Williams’ passing was felt most deeply, perhaps, within the acting community.
“It was a little surreal,” actor Orlando Jones said on The MoJo Show. “On one level, I feel conflicted because you know someone. I had the opportunity to work with Robin, which was exciting. But it’s one of those things where we spent a couple of days together – you get to know him, you work with him – but you can’t say you really know him. But you also feel such an incredible sense of loss when someone who had such an impact on your life and so many other people’s lives is gone. For me, it’s always just an uneasy, uncomfortable time. That one hit me pretty hard just because it was somebody who I had a chance to really talk to and work with.”
After news broke of Williams’ death, Jones posted a photo of the two of them on Twitter. In the photo, both actors are laughing.
And yes, there’s a story there.
Jones worked with David Duchovny in Evolution in 2001. Three years later, Duchovny made his directorial debut in House of D, which starred Williams. Well, Duchovny wanted Jones to play a part in the movie, so he gave him a call.
“I don’t mean this to insult you,” Jones recalls Duchovny saying, “but I want you to play a pimp.”
Jones wasn’t too enthralled by that, but then Duchovny said the magic words.
“It’s going to be you and Robin Williams.”
Jones was immediately on board.
“Here I am, I’m on set and we’re hanging out,” Jones said. “Robin (was being) funny and gregarious. What’s most striking about him isn’t how funny he is; what’s really most striking about him is how kind he is. He’s just mellow and sort of funny but really listening, conscious, paying attention like you’re in the room and he makes sure that everybody feels that way.”

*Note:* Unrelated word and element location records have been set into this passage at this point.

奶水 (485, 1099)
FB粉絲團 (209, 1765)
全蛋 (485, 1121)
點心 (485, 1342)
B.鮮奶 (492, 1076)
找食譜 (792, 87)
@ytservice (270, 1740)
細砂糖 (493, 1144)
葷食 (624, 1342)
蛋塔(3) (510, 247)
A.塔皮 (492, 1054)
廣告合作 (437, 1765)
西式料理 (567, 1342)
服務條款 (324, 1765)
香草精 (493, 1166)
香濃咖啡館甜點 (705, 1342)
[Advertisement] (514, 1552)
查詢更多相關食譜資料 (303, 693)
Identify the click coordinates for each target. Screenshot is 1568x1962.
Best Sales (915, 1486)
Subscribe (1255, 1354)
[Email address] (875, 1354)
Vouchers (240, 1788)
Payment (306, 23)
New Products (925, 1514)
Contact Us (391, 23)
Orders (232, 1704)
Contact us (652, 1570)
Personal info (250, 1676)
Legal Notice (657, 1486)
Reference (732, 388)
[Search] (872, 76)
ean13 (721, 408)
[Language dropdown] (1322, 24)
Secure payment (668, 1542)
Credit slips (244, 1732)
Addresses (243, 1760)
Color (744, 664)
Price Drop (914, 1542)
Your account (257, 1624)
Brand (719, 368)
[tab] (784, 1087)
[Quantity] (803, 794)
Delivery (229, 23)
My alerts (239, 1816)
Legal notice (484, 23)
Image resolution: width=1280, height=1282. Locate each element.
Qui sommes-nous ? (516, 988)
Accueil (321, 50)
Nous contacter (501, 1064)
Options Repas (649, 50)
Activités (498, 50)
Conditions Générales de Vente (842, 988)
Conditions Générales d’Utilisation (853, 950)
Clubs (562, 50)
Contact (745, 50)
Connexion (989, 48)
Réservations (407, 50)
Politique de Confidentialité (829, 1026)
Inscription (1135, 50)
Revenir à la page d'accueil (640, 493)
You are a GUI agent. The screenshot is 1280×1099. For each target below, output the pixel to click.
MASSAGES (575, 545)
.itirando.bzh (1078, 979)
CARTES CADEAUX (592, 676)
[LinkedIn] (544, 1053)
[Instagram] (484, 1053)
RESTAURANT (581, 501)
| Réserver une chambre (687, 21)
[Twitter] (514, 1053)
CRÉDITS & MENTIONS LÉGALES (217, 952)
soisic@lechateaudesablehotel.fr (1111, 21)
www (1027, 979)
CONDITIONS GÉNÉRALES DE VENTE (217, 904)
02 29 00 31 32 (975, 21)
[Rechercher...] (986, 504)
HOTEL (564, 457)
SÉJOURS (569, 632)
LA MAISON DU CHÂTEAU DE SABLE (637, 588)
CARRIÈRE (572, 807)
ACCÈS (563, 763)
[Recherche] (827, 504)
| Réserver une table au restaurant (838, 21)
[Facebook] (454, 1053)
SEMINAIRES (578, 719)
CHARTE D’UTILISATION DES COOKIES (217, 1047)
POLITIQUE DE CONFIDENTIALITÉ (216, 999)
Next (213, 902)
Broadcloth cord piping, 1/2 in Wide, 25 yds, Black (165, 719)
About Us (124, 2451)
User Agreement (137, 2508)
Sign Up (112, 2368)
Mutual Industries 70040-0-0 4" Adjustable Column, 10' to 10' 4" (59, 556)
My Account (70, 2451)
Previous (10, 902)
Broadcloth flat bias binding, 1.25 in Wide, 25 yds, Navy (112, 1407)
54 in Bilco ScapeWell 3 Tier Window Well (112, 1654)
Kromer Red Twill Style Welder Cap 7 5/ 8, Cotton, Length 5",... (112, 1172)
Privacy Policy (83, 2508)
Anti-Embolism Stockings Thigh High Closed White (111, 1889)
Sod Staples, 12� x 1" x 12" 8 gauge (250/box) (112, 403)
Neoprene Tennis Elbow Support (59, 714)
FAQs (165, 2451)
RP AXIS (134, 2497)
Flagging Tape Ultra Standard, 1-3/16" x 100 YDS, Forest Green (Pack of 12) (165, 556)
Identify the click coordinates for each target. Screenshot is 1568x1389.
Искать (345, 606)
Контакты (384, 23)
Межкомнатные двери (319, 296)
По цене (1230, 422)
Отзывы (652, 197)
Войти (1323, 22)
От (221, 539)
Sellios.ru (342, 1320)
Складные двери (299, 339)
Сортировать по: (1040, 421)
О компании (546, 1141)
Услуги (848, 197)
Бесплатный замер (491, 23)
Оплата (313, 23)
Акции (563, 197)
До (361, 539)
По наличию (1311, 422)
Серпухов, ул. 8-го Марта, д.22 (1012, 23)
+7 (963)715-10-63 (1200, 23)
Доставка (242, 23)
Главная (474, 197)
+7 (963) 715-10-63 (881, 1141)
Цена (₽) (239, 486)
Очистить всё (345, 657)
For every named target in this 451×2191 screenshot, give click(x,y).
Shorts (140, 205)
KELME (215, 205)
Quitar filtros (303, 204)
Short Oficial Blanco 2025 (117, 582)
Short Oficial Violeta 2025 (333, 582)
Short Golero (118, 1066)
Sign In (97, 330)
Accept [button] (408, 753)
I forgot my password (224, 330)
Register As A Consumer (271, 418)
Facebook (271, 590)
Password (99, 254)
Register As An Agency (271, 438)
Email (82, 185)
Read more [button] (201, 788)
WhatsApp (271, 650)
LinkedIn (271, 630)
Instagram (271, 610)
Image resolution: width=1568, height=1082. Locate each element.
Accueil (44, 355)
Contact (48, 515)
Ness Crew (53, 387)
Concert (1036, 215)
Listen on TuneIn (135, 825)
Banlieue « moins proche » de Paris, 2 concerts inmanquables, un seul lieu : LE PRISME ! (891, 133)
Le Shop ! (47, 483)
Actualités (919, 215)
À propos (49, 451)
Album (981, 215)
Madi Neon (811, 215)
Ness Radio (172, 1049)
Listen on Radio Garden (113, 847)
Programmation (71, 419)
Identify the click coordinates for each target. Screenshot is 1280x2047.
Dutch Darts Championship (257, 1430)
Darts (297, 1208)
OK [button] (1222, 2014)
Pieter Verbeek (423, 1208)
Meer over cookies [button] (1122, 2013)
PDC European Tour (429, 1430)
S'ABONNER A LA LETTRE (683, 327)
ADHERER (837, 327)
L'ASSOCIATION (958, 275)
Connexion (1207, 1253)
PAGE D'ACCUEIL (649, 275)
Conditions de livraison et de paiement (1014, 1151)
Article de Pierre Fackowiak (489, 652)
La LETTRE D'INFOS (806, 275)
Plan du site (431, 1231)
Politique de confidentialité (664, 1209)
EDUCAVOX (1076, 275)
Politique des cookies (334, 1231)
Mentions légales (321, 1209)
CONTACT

“So he sees me walk up in my pimp outfit and he immediately starts laughing,” Jones continued. “And he’s like, ‘Really? He’s got you playing a pimp? Let me get this straight.’ And he says this in this voice like it’s a black dude from a 1970s movie. So he says, ‘You let this white man talk you into playing a short-term relationship consultant – AKA a pimp? Where is your soul, brother? How much did he pay you for this?’”
“And I turn to him and I go, ‘He’s not paying me. I paid him $500 just to hang out with you.’ And he starts laughing and the photographer snapped a photo. So I have a photo of that moment of him laughing and me and David laughing and a few people with the crew cracking up. And for me, it was one of those moments where I was like, ‘This is crazy.’ We just sort of poked fun at each other all day long and had a great time – and I have this crazy keepsake from the set.”
Still, it’s been an emotional few days for Jones, 46.
“It still takes you by surprise because for me, the Robin I know is Aladdin and (Sean Maguire in) Good Will Hunting – and I could go on all day naming all the pictures I saw him in that I was moved by,” Jones said. “When I look at somebody whose comedic work was incredible – but also the dramatic work was really recognized and incredible – he is a real icon. Along with everybody else, I just feel a tremendous sense of loss.”
That’s probably because Williams, at his core, was beyond comparison. He was unique.
“For me, what stands out really was just him,” Jones said. “What makes you remember Robin Williams is Robin Williams. (He was) just one-of-a-kind. He could just stand up and take a room or a moment if he wanted to – and it was the way he did it and how he did it, the way he could make you laugh and scream and cry with laughter. His ability to communicate was special.”